Psychologist’s report

  1. [36]
    The psychologist stated that:

“(The respondent’s) offending behaviour was redolent of Displaced Aggression. This was the definition of ‘Displaced Aggression’ cited in Denson et al (2006):

‘When a person is provoked, is unwilling or unable to retaliate against the original provocateur, and subsequently aggresses against a seemingly innocent target’ (Dollard, Doob, Miller, Mowrer & Sears, 1939; Hovland and Sears, 1940).”

  1. [37]
    The psychologist was of the view that the respondent’s problematic relationship with his mother made him deeply angry. The psychologist seems to have uncritically accepted all that was said by the respondent including, for example, a bizarre incident on a trawler.
  1. [38]
    It can be difficult to predict an offender’s risk of reoffending. However, the respondent’s prospects of rehabilitation would undoubtedly be enhanced by proper supervision.

Submissions for the applicants

  1. [39]
    Mr Nardone for the applicants submitted that a sentence of 12 months probation and 80 hours community service may have been appropriate for the offences of breaking and entering premises and stealing and attempted entering premises with intent alone. He submitted that the additional offences of injuring the animals and assault occasioning bodily harm while armed increased the seriousness of the respondent’s offending. He submitted the further offences of injuring the animals and assault occasioning bodily harm whilst armed indicated that the respondent had a proclivity towards violence, particularly irrational violence. Mr Nardone submitted that the need to protect the community from further similar conduct and the need for accountability required the imposition of a sentence involving detention. He submitted that a sentence of three months detention was within the court’s discretion. Mr Nardone accepted that the mitigating factors including the respondent’s pleas of guilty and his continuing positive work ethic could result in the sentence of detention being ordered to be served by way of a conditional release order. Alternatively, Mr Nardone submitted that if the court was of the view that a sentence of detention was not the only available option, then the number of hours of community service could be increased. The maximum number of hours of community service that can be ordered is 200 hours.[12] The maximum period of probation that can be imposed by a Childrens Court magistrate is one year.[13]
  1. [40]
    Mr Nardone submitted that the overall circumstances of the offences required that convictions be recorded. He pointed out that the offences viewed individually and in combination were very serious and demonstrated that the defendant had little regard for property or person. Moreover, the respondent was 16 years old and was on bail when he committed a number of the offences.
  1. [41]
    Mr Nardone also submitted that a prohibition order pursuant to s.183 Animal Care and Protection Act 2001 ought to have been made for a period of at least 12 months.
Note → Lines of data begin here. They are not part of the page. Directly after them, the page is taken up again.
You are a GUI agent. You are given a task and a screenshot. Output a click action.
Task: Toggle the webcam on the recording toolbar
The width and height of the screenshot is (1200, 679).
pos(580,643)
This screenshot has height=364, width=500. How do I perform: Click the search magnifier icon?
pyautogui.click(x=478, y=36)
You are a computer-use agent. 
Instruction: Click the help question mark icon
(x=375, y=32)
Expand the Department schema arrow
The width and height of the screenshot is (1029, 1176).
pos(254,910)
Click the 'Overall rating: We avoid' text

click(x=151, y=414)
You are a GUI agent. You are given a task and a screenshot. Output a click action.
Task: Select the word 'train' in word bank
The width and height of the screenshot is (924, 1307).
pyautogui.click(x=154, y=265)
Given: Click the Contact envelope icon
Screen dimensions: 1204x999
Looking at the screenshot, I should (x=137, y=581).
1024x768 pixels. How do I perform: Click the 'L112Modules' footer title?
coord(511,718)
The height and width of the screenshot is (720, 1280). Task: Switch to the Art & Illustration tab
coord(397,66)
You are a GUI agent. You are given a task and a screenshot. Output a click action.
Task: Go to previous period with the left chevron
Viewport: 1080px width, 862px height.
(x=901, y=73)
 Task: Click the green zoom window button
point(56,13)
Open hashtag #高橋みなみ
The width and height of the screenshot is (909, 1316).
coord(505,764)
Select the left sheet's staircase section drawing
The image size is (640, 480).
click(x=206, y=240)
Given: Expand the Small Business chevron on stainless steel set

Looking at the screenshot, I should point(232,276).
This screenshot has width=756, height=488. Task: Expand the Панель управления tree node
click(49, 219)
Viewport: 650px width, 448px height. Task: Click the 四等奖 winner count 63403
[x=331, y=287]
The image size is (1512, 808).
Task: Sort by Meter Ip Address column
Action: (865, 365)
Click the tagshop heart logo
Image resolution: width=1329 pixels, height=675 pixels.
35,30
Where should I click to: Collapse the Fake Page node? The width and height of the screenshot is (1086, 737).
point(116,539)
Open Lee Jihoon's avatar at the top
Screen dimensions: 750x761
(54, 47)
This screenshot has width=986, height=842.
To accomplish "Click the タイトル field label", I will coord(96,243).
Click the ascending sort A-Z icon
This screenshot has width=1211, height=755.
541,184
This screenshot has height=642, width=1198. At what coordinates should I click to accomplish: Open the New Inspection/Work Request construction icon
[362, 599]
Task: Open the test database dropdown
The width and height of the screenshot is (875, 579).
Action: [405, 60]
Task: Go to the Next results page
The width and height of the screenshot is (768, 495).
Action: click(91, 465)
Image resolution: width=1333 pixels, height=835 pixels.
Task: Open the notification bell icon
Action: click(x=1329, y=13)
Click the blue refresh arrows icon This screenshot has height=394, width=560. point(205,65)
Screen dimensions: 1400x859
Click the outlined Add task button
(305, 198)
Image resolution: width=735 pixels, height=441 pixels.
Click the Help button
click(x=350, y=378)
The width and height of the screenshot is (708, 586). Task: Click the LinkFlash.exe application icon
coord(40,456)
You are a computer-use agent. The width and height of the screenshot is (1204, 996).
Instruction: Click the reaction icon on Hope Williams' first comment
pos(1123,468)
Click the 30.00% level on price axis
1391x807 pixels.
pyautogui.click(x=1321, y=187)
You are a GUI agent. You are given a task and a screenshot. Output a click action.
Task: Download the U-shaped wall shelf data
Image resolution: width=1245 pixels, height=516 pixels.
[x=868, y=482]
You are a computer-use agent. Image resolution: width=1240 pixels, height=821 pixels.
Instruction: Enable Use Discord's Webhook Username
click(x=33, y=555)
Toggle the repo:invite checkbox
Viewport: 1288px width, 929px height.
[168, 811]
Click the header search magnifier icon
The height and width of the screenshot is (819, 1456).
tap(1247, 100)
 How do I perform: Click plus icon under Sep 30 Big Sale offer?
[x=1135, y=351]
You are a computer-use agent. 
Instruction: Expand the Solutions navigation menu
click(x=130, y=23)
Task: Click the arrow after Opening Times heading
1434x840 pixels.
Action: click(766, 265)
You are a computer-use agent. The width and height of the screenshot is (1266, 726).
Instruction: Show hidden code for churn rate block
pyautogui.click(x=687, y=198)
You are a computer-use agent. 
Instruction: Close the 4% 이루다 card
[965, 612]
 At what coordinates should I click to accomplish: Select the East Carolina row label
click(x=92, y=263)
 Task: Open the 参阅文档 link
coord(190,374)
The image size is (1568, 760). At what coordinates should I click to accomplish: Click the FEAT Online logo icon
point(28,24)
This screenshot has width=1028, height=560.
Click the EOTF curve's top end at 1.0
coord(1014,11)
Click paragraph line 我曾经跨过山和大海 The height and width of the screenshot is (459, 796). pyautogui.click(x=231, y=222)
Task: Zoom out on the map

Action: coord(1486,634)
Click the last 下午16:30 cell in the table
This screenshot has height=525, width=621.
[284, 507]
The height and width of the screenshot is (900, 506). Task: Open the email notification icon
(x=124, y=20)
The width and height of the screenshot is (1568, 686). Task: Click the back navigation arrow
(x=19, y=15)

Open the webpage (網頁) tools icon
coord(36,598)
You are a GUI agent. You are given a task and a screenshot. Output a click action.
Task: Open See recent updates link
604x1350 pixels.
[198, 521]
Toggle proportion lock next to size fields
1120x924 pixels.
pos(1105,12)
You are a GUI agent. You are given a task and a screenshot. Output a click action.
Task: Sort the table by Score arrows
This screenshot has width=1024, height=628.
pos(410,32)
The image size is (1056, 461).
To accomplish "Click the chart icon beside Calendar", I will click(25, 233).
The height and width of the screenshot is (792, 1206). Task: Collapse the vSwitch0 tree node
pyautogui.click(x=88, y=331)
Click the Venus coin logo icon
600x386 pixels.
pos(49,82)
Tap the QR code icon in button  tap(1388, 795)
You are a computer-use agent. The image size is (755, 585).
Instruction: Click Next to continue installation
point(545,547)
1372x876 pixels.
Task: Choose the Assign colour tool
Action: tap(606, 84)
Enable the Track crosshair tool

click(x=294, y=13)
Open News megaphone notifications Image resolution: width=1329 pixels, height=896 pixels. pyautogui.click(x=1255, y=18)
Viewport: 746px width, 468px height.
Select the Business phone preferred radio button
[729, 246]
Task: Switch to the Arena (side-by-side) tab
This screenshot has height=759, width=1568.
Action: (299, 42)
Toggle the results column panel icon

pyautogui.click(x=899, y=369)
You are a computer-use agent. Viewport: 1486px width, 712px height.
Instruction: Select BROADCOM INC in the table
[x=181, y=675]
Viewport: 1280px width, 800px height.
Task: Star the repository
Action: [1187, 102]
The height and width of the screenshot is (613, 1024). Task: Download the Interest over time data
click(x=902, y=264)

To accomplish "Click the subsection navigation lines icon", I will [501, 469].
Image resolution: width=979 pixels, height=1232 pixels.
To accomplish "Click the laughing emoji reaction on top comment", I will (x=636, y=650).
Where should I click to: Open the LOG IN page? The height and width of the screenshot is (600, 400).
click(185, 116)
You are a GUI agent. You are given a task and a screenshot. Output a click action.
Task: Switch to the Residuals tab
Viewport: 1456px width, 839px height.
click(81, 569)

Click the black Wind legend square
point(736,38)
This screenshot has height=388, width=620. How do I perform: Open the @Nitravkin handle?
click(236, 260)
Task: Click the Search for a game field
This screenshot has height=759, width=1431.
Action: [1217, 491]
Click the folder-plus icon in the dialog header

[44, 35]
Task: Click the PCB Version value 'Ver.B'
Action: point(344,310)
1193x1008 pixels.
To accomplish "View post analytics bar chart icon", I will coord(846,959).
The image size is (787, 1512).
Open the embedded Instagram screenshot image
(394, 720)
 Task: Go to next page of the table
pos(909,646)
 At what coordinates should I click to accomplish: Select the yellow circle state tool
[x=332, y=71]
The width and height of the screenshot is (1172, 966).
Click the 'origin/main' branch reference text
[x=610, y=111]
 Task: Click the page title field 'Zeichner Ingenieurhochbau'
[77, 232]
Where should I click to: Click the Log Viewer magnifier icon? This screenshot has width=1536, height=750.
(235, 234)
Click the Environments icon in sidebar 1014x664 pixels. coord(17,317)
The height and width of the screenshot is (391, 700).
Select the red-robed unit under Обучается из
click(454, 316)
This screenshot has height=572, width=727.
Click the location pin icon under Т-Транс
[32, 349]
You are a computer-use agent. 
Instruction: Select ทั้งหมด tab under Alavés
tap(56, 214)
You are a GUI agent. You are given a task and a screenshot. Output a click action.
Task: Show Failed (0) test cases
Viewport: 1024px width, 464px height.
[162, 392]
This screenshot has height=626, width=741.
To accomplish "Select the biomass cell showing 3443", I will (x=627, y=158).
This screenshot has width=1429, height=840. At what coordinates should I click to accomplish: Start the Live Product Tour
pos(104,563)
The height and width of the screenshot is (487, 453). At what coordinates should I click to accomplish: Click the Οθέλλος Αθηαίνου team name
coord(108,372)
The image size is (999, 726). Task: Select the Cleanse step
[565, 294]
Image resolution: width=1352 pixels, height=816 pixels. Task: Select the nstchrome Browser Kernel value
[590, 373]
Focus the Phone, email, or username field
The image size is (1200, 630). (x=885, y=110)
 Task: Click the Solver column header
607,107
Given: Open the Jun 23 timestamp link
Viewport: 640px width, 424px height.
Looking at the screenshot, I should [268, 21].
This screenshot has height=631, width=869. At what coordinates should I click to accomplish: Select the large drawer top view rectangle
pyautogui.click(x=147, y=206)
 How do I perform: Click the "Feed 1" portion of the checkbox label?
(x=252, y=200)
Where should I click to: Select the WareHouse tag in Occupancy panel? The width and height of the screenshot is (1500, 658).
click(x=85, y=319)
The Childrens Court magistrate was informed that the respondent intended to seek employment on a cattle station or enrol in an agricultural course at TAFE college. Mr Nardone acknowledged that a prohibition order would at least delay the respondent’s career plans but he submitted this was entirely appropriate until the respondent had undergone the supervision and support that might assist in preventing similar conduct in the future.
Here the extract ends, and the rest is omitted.